======== TEXT SECTION

Investigation and re-processing of PROPDMGEXP and CROPDMGEXP fields

The possible values for PROPDMGEXP and CROPDMGEXP included the numerals 0 to 8; the lower case letters h and m; the upper case letters H, K, M, and B; and the miscellaneous characters -, +, ?, and blank space.

Given the last three characters (EXP) of these two field names, it was assumed that the values in this fields referred to exponents, or powers of 10. Therefore, the numerals 0 to 8 were converted to 10^0 to 10^8 respectively. H and h were assumed to represent hundreds, and were converted to 10^2. K was assumed to represent thousands, and converted to 10^3. M and m were assumed to represent millions, and were converted to 10^6. B was assumed to refer to billions, and was converted to 10^9. In the absence of any other information, it was assumed that the remaining values did not represent any specific exponent, and so were converted to 10^0, or 1.

These property damage and crop damage multipliers, PROPDMGMULT and CROPDMGMULT, were then applied to the numeric values for property and crop damage, PROGDMG and CROPDMG, to arrive at property and crop damage costs, PROPDMGCOST and CROPDMGCOST.

================
======== MATERIAL SHOWN

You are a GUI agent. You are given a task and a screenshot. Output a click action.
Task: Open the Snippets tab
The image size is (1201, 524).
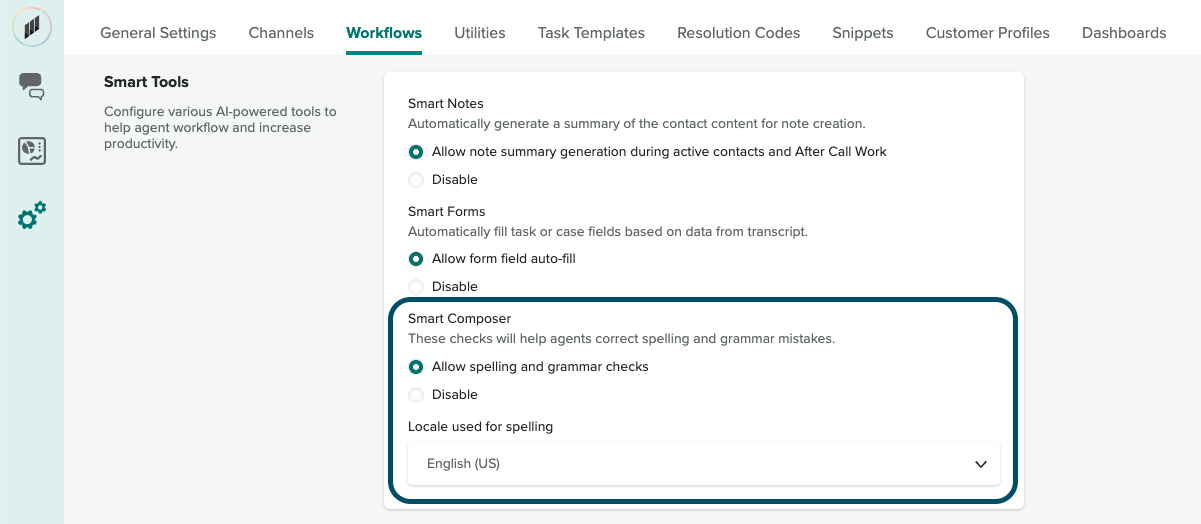pyautogui.click(x=862, y=33)
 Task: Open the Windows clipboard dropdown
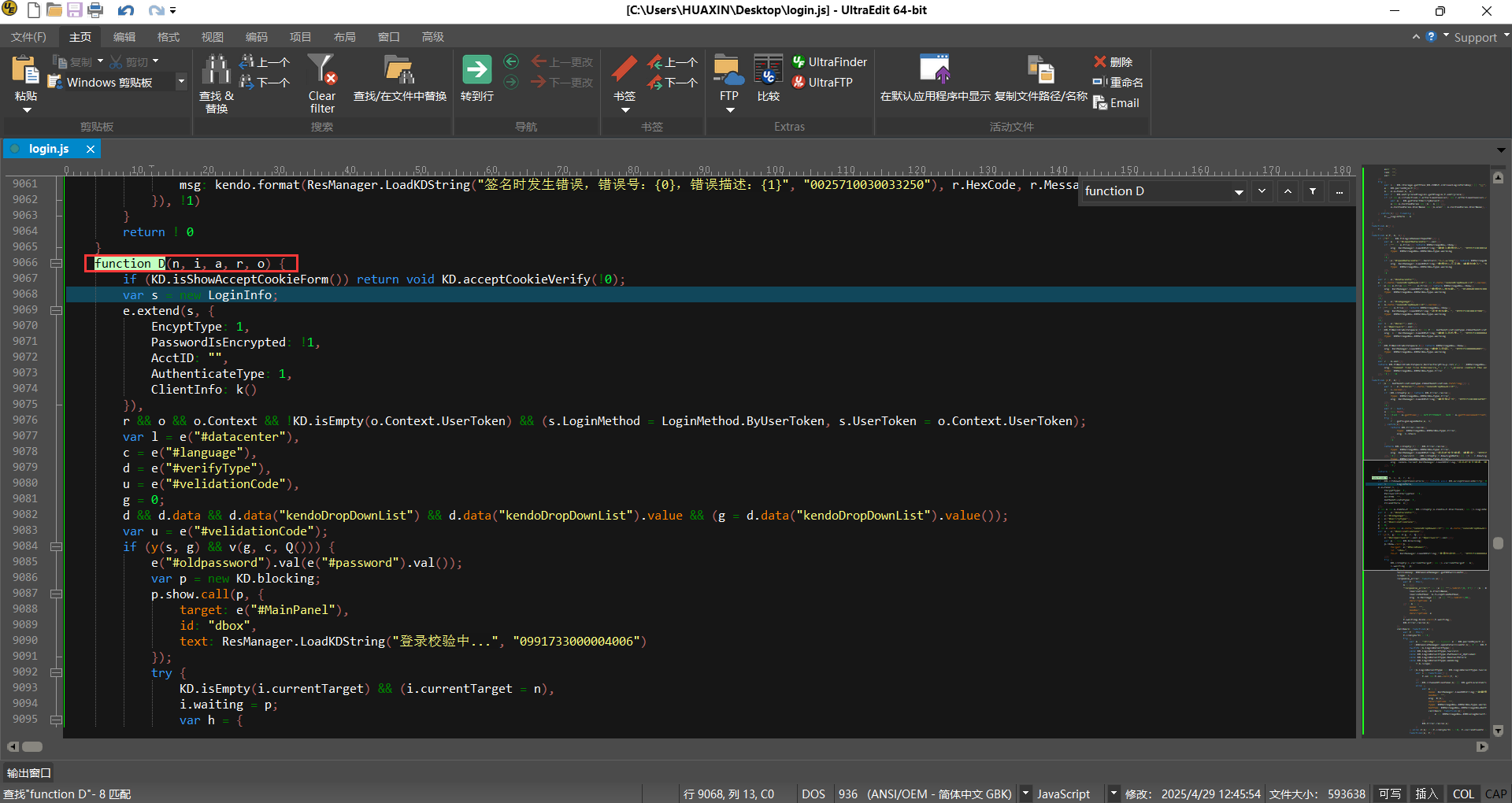pos(181,82)
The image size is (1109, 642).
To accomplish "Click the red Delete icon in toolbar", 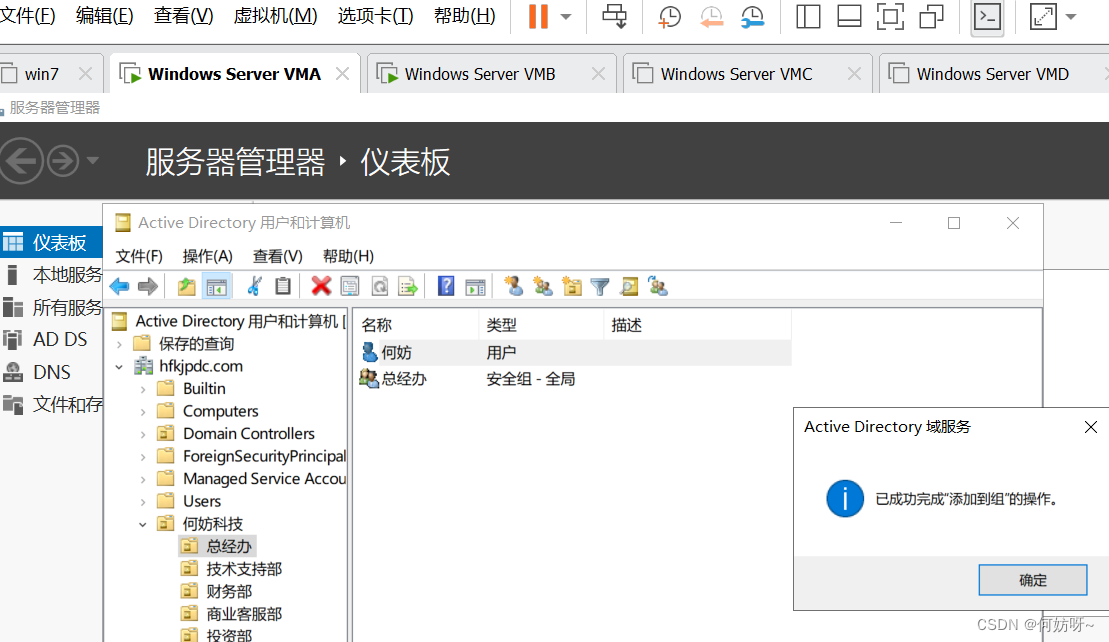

================

SET OF TASKS ->
(a) In the PROPDMGEXP and CROPDMGEXP section, what value was B converted to?
(b) List every upper case letter that the PROPDMGEXP and CROPDMGEXP section gives as a possible value for these fields.
(c) Write the next part of the PROPDMGEXP and CROPDMGEXP section, continuing after its last sentence.

RESULTS BY TASK ->
(a) 10^9

(b) H, K, M, B

(c)
Given that the property and crop damage costs of major weather events like tornadoes and floods were in the billions of dollars, PROPDMGCOST and CROPDMGCOST were both divided by one billion to express these costs in billion dollar units.

Finally, the PROPDMGCOST and CROPDMGCOST fields were added to arrive at a TOTALDMGCOST field representing total economic costs.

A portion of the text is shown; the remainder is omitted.